By Mikkel Hald, 29/06/26
WAYF kicked off this year’s audit season on 19 May with the annual accredited NSIS audit. Then, on 16 June, DNV carried out its annual surveillance audit of WAYF and the Danish Research Network against ISO/IEC 27001 – just as last year, without identifying any non-conformities or issuing any observations.
The ISO certification covers several of the Danish Research Network’s core services: in addition to WAYF, the network itself, the hosting service, DKCERT, and, from this year onwards, also the ScienceData storage service for research data.
Digital sovereignty as this year’s audit theme
Alongside the regular certification follow-up, DNV selected digital sovereignty as this year’s special theme. The auditor assessed the organisation using a dedicated maturity model, in which the Danish Research Network achieved the highest possible score: 5 out of 5.
Digital sovereignty is often associated with reducing dependence on large international – particularly American – technology providers. That perspective naturally plays a prominent role in current discussions. However, digital sovereignty is also about something more fundamental: maintaining control over critical functions and preserving the technological freedom to choose and replace solutions as requirements evolve.
Long-standing principles
Many of the characteristics now associated with digital sovereignty have for many years been an integral part of the Danish Research Network’s and WAYF’s modus operandi.
For WAYF, this is reflected both in its infrastructure and in its architecture. The service is operated on infrastructure located in Denmark, using its own hardware security modules (HSMs) and geo-redundant servers, while the federation software itself is open source and developed specifically for the research and education sector.

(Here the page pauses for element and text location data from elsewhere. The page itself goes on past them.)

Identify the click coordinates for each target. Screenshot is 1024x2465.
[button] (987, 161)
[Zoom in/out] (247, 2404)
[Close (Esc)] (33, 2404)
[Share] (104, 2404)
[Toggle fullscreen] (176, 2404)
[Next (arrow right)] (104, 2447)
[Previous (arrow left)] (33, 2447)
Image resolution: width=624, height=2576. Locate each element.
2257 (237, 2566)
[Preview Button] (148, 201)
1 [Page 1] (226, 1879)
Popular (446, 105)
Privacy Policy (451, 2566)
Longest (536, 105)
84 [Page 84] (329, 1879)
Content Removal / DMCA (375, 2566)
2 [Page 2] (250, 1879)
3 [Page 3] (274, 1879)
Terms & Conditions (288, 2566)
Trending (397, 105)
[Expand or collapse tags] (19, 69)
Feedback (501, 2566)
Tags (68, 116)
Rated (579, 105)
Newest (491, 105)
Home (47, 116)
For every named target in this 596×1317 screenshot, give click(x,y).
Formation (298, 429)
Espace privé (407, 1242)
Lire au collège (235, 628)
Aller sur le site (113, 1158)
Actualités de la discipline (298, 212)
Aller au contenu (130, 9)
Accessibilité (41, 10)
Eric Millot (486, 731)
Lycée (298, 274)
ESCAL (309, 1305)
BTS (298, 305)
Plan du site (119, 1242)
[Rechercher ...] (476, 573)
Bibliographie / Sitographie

At the same time, WAYF is an identity federation – not a centralised login system. WAYF centralises trust, not control. Each institution retains control of its own identity infrastructure and can change its identity solution without having to modify its integrations with the many shared services. This reduces vendor lock-in and gives institutions greater technological freedom.
The shared trust infrastructure is built on open standards developed internationally by the research and education community. The result is a system that supports the core activities of universities and other sector institutions, rather than merely the administrative workflows of commercial enterprises.
A strong foundation
The inclusion of ScienceData within the certification scope marks another step in the ongoing development of the Danish Research Network’s systematic work on information security.
This year’s audit also confirms that the work on information security and digital sovereignty rests on a solid foundation – both for WAYF and for the other services that the Danish Research Network provides to research and higher education.
This gives the Danish Research Network a strong foundation for supporting universities and research institutions seeking to strengthen their digital sovereignty in the years ahead. As the sector seeks greater control over critical digital infrastructure and reduced dependence on individual technology providers, it is a significant advantage to be able to build upon a shared infrastructure in which security, open standards and technological freedom have long been fundamental principles.